The Hellstrom Chronicle was a 1971 docudrama based on the work of a fictional Dr. Nils Hellstrom, and produced by David L. Wolper which put forth the thesis that insects will inherit the earth. Backing up his assertions, he detailed the insect's ability to adapt over hundreds of millions of years, and survive the global cataclysms that have doomed the dinosaurs, innumerable other life forms, and which will ultimately doom us. Featuring excellent close-up photography, usually of the insects relentlessly getting the best of mankind, and his efforts to dominate the earth. I saw this movie in junior high, and although it was criticised for being overly sensationalistic, I thought it was both thought provoking and entertaining, a must see for kids even today, as they start to think about man's place in the universe.

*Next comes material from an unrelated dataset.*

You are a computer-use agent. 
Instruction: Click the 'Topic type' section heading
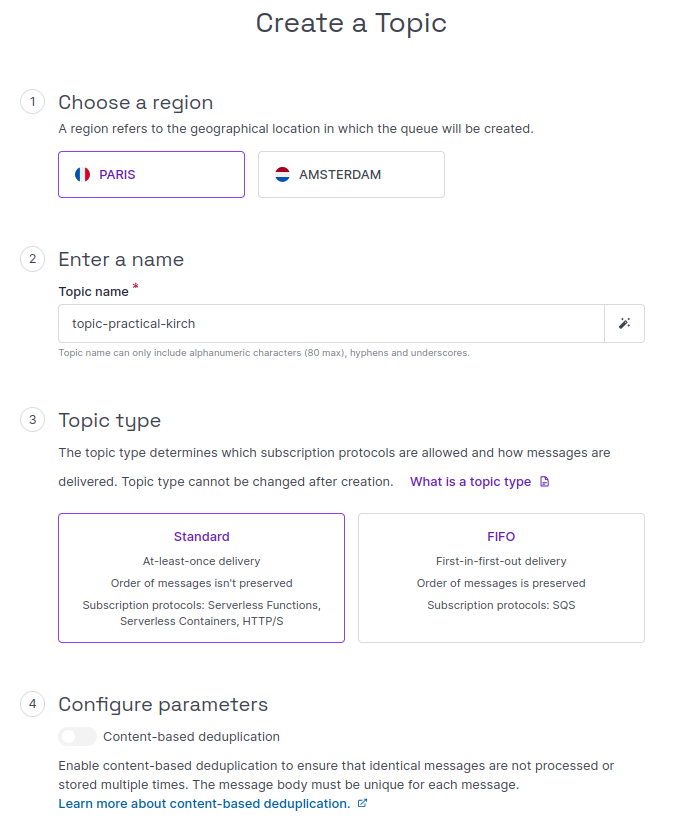110,420
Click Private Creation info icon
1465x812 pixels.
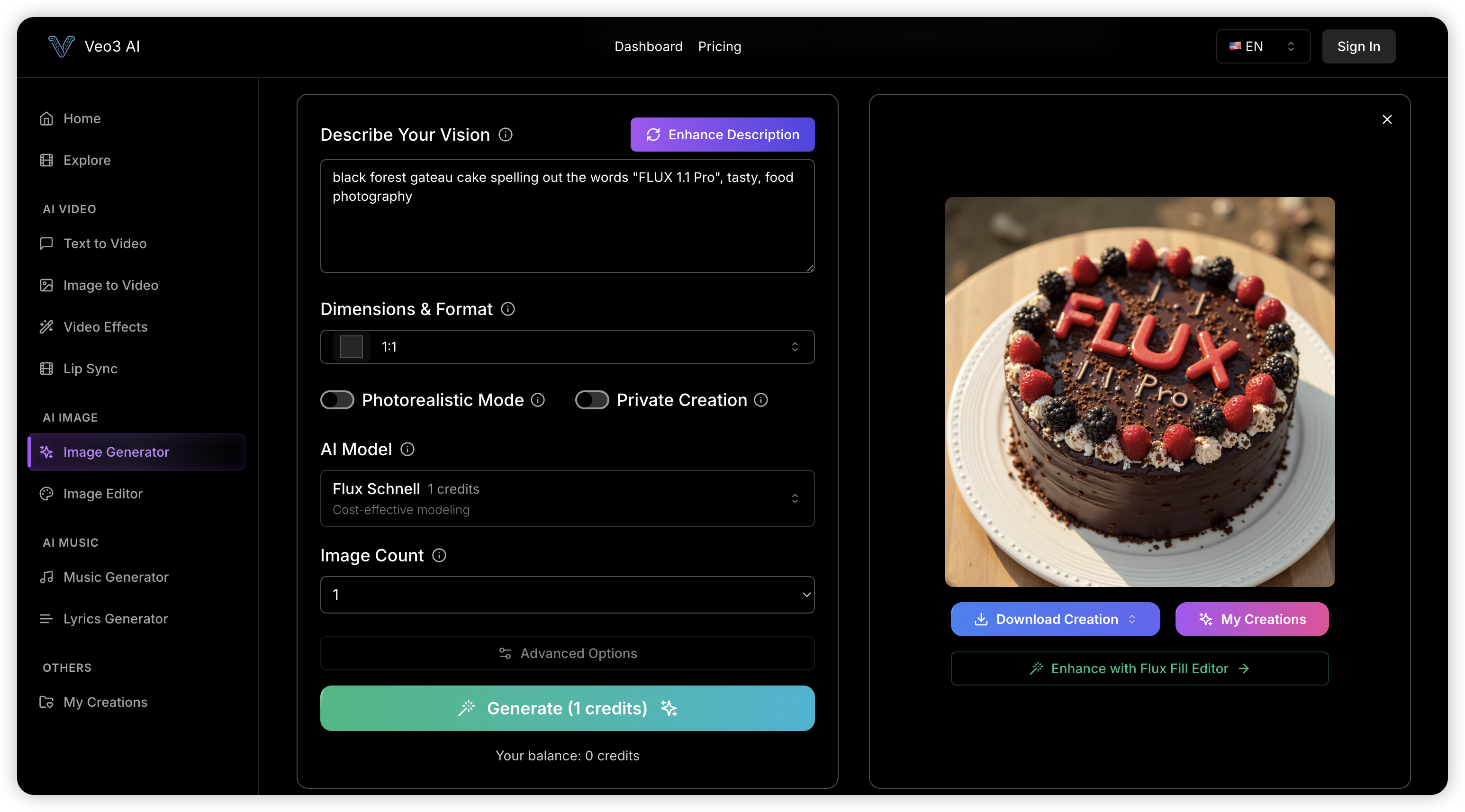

After going into the history of insects through the eons, complete with cockroaches the size of cats, the good doctor catalogues a variety of todays arthropods, as they fly around devouring our houses, crops, and spreading diseases among us, in spendid gory and graphic detail. While watching all of this eye candy, the narrarator describes insects as an implacable natural force that have managed to sidestep mankind's ever escalating warfare with them, and the inevitable conclusion that the war will have.

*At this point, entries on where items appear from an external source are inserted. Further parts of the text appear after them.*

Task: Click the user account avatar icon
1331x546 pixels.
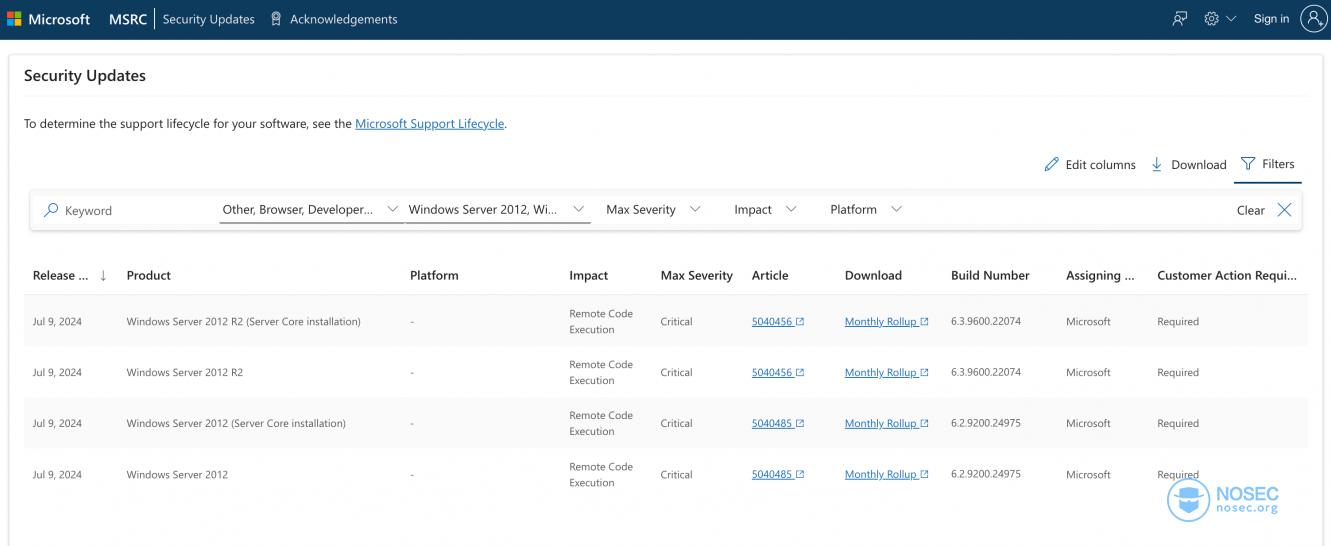Action: [x=1313, y=19]
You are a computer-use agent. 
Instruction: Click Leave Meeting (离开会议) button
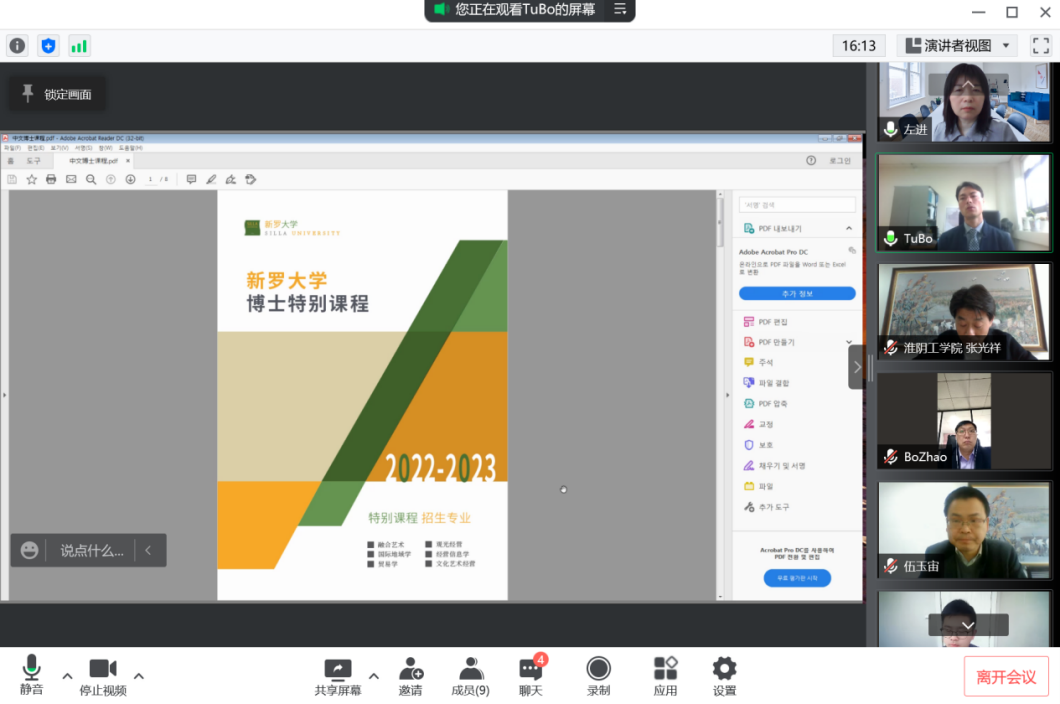[1006, 677]
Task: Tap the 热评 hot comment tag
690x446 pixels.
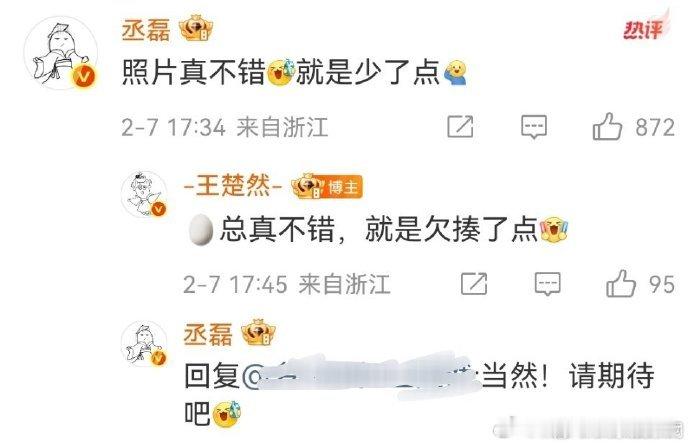Action: coord(643,30)
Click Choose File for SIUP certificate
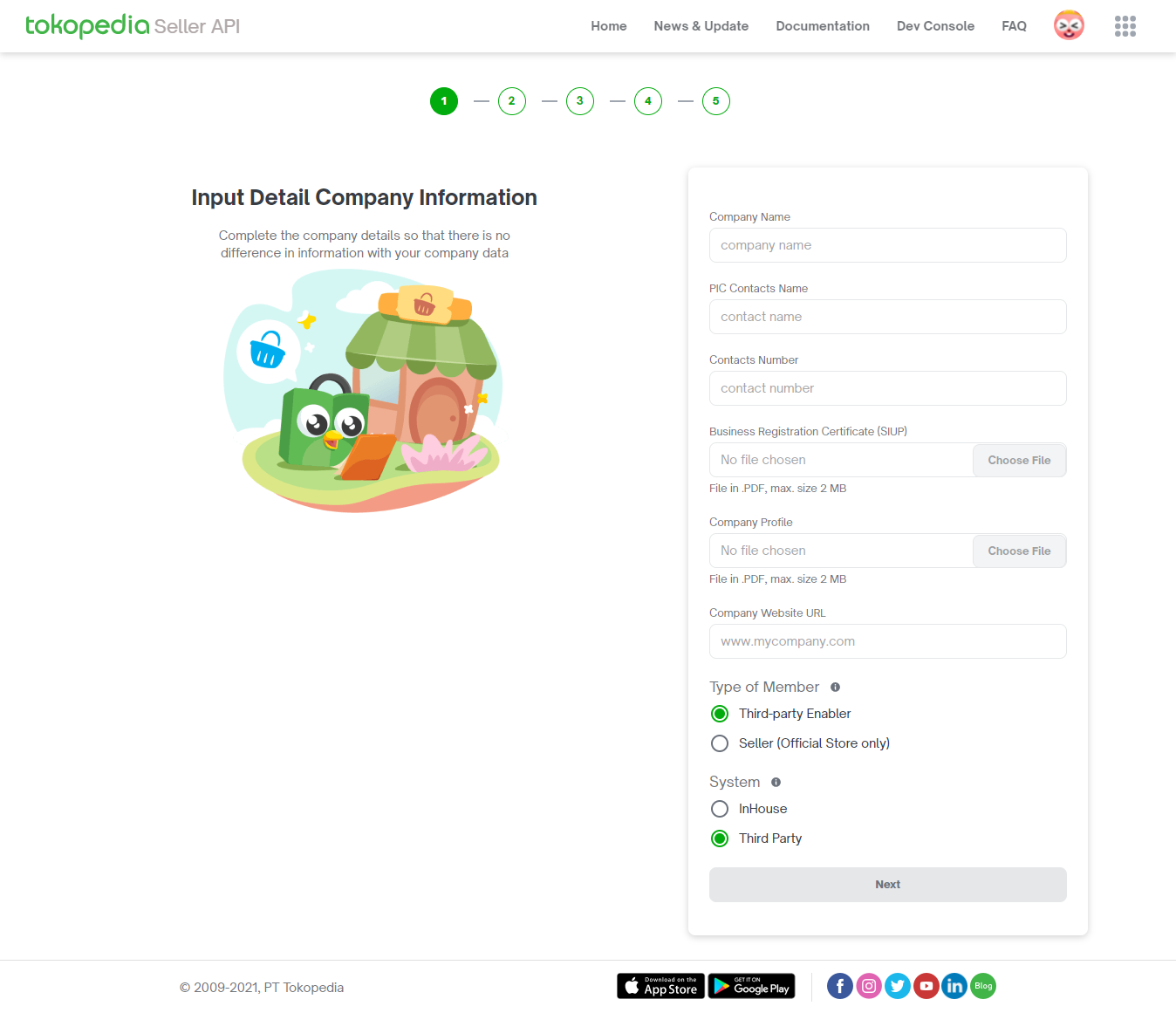 [x=1019, y=460]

The conclusion was driven home in the final scenes in the Nevada desert, barren except for the myriad of insects crawling and flying around. The narrarator announces that this spot was recently ground zero for a number of nuclear weapons tests, then describes how insects can absorb several times the amount of radiation that would do us humans and most other animals in. The insects would not only survive, but feast on our bloated corpses in the event of nuclear war, a spectre which loomed large during the height of the cold war.